2

Role of Metal Ions in Brain Function, Metal Transport, Storage and Homoeostasis

2.1 Introduction - The Importance of Metal Ions in Brain Function

Organic molecules, based on the elements C, H, N and O, such as amino acids, carbohydrates, lipids and their constituent fatty acids, purines and pyrimidine bases and the polymers made out of them, proteins, polysaccharides and the nucleic acids RNA and DNA, are extremely important for living organisms. However, in order to fulfil a series of important functions such as energy production, nerve transmission, muscle contraction and oxygen transport, metal ions are also absolutely essential. They include the alkali and alkaline earth metals potassium, sodium, calcium and magnesium together with the transition metals cobalt, copper, iron, manganese, zinc and a few others. Some of these metal ions are particularly important for brain function, and the term metalloneurochemistry has been proposed to describe the study of metal ions in the brain and the nervous system at the molecular level (Burdette and Lippard, 2003).

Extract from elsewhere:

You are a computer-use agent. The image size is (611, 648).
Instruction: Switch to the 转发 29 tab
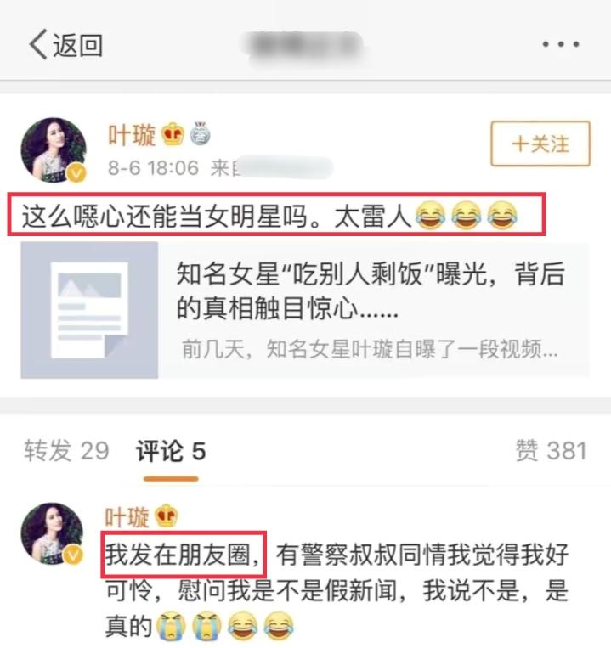pos(66,450)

Na+ and K+ play a crucial role in the transmission of nervous impulses. The opening and closing of ion channels generates electrochemical gradients across the plasma membranes of neurons. As we will see shortly, nerve impulses are propagated by action potentials which result from a transient increase in the permeability of the membrane to Na+ rapidly followed by a transient increase in its permeability to K+. The determination of high-resolution X-ray structures of the K+ ion channel has allowed us to understand how it selectively filters completely dehydrated K+ ions, but not the smaller Na+ ions.

Within most cells, including nerve cells, fluxes of Ca2+ ions play an important role in signal transduction. Ca2+ channels mediate Ca2+ influx into neurons in response to membrane depolarization, mediating a wide range of intracellular processes such as activation of calcium-dependent enzymes, gene transcription and neurotransmitter exocytosis/secretion. Their activity is an essential requirement for the coupling of electric signals in the neuronal plasma membrane to physiological events within the cells.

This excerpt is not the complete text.